» What is being asked:
From the entries below, pull out each line where "click" appears.

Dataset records
::::::::::
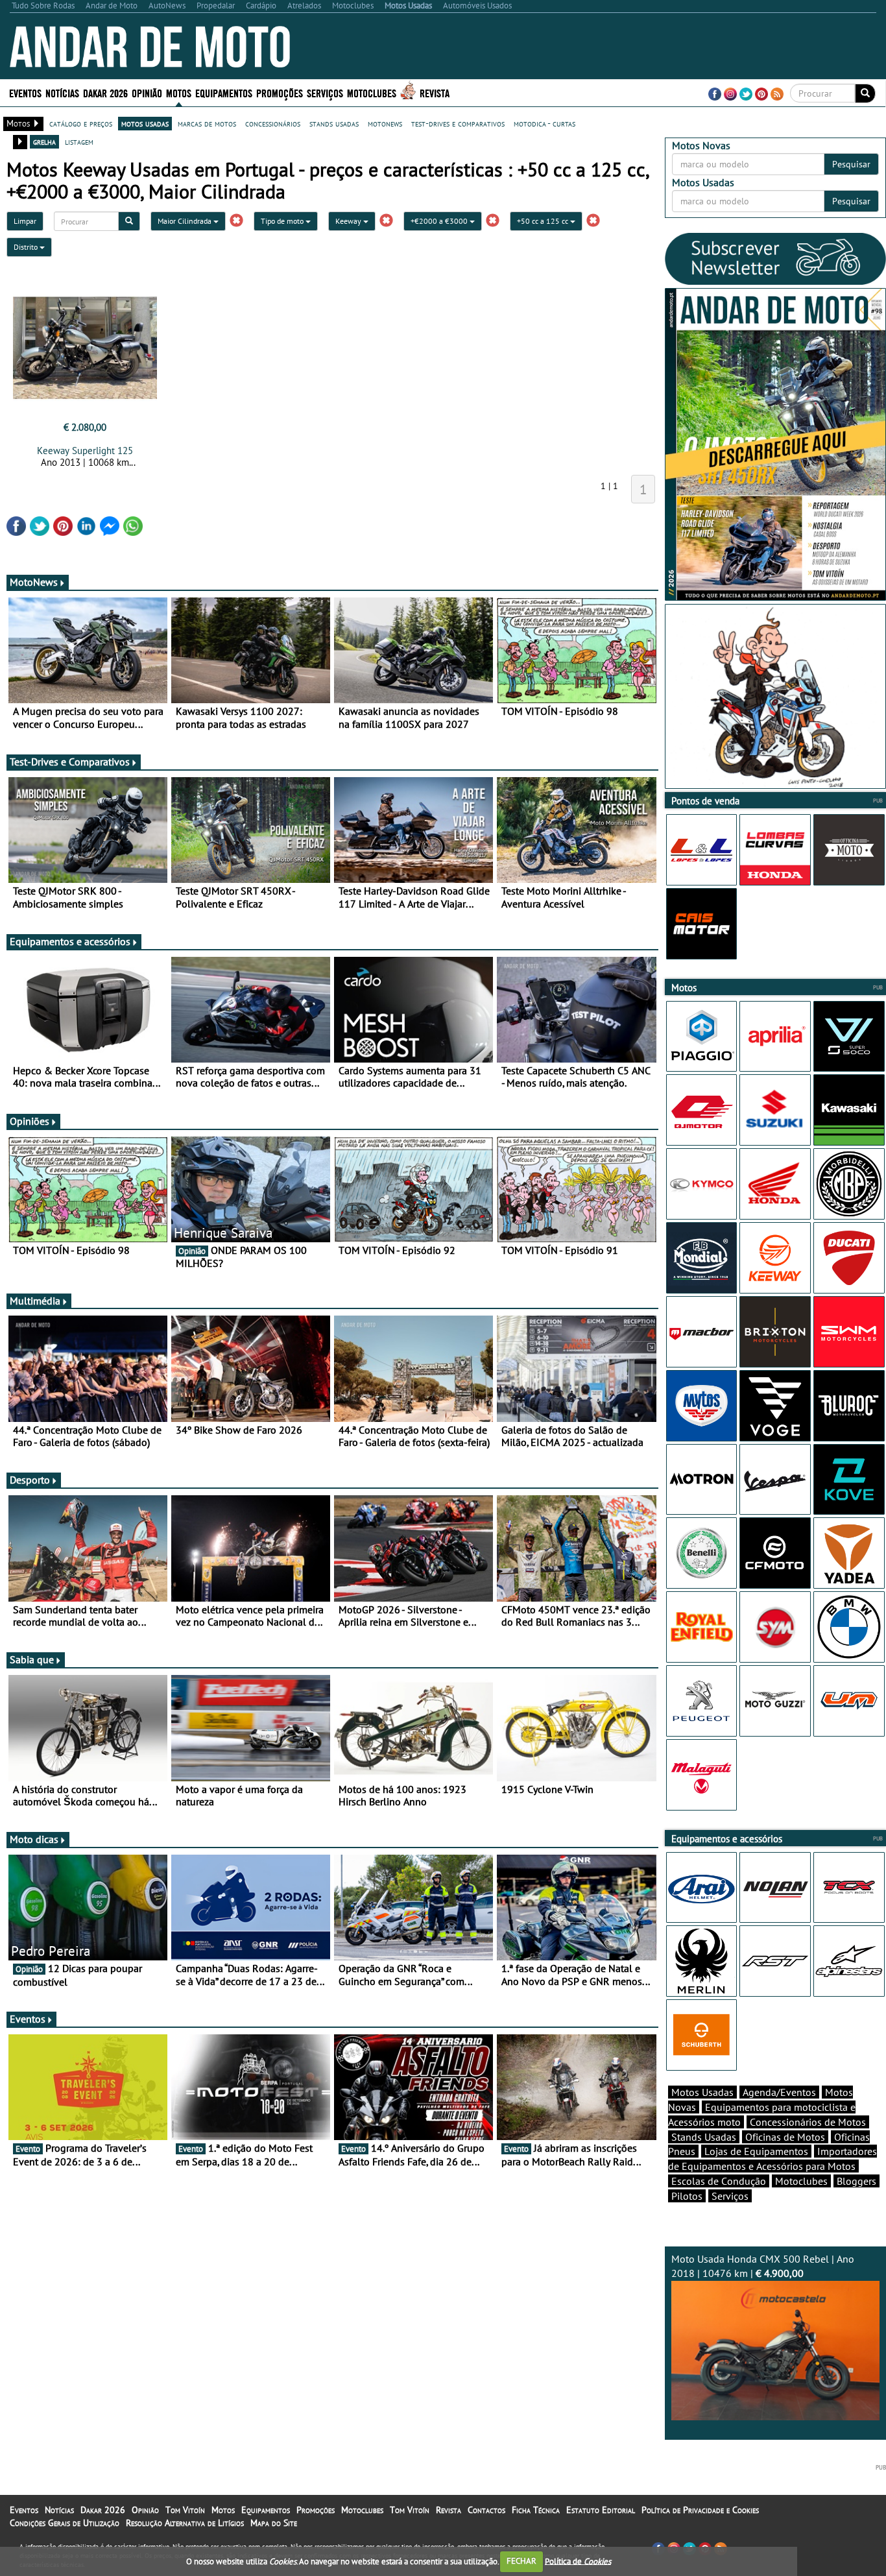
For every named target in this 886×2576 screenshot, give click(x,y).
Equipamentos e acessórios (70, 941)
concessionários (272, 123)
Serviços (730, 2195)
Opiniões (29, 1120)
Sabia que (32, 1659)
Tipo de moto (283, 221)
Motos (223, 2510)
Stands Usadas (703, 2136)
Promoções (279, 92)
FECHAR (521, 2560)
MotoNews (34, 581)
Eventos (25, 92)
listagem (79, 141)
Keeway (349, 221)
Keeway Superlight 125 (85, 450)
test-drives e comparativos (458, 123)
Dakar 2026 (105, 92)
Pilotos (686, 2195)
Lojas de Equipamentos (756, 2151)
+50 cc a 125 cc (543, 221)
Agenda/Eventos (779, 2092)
::::::::::
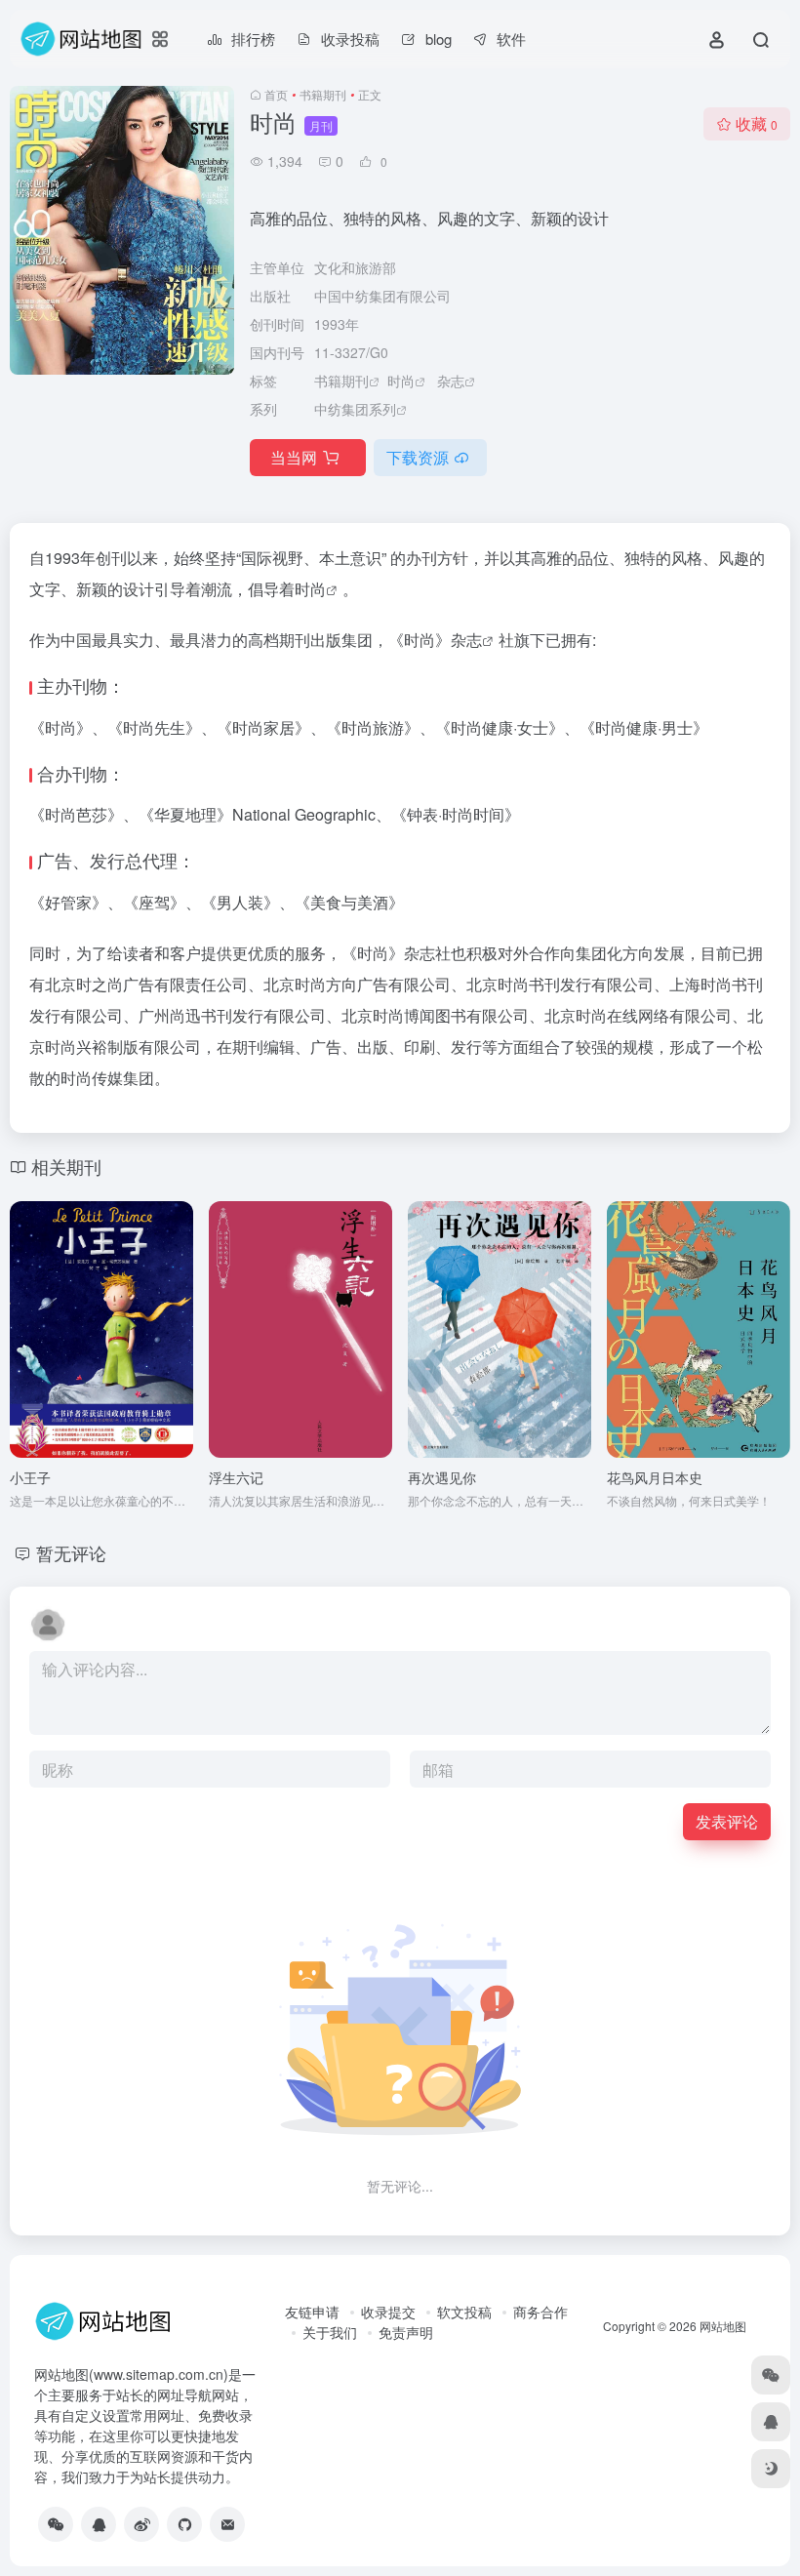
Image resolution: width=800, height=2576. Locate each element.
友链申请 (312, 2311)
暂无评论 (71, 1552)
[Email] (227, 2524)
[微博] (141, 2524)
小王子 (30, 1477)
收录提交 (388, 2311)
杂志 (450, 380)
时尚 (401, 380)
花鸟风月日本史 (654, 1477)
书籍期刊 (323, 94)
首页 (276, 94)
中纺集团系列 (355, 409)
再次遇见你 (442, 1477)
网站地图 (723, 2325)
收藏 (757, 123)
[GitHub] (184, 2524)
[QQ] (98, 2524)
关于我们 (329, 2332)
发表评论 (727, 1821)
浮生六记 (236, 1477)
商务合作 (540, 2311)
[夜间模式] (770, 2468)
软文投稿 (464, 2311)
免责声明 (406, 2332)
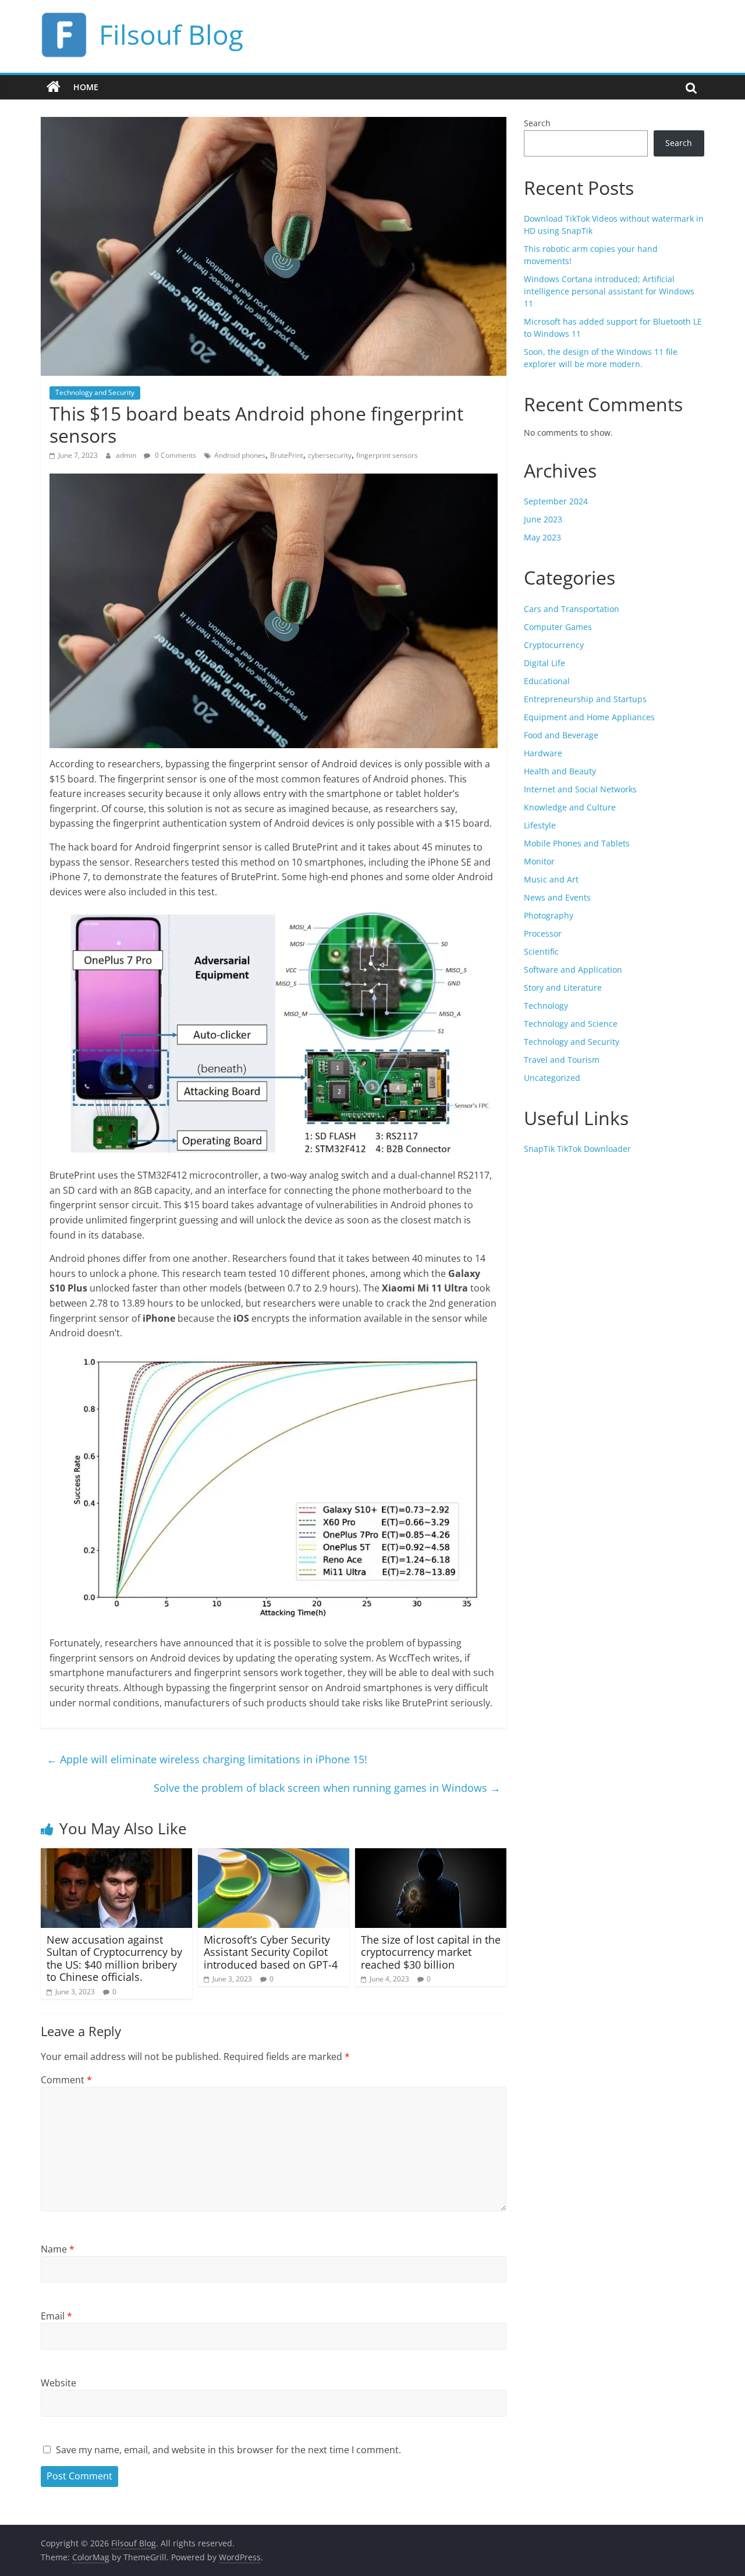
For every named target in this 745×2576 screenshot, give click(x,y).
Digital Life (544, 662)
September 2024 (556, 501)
::::::::::
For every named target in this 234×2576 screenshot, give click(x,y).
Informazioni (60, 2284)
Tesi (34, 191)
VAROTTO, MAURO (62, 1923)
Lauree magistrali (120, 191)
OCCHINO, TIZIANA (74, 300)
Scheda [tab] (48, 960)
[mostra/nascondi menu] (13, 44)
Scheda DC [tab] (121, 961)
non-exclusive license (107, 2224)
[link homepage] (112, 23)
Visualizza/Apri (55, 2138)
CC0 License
::::::::::
» Task response:
For every named target in this 886×2576 screenshot, give click(x,y).
For every named target in this 745×2576 screenshot, give click(x,y).
For every named target in this 234×2576 screenshot, give click(x,y).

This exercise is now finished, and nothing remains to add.